[Data excerpts start]
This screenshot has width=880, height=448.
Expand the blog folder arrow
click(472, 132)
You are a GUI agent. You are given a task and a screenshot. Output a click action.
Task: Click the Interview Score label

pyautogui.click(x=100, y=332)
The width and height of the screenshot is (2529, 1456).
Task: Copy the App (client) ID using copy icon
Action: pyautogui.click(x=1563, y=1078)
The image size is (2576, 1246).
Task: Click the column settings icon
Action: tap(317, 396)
[Data excerpts end]
- Set problem -
Reproduce all of the items above, replacing "blog folder" with "docs folder" and leaving everything else unchanged.

- Result of this exercise -
This screenshot has width=880, height=448.
Expand the docs folder arrow
click(472, 132)
You are a GUI agent. You are given a task and a screenshot. Output a click action.
Task: Click the Interview Score label

pyautogui.click(x=100, y=332)
The width and height of the screenshot is (2529, 1456).
Task: Copy the App (client) ID using copy icon
Action: pyautogui.click(x=1563, y=1078)
The image size is (2576, 1246).
Task: Click the column settings icon
Action: tap(317, 396)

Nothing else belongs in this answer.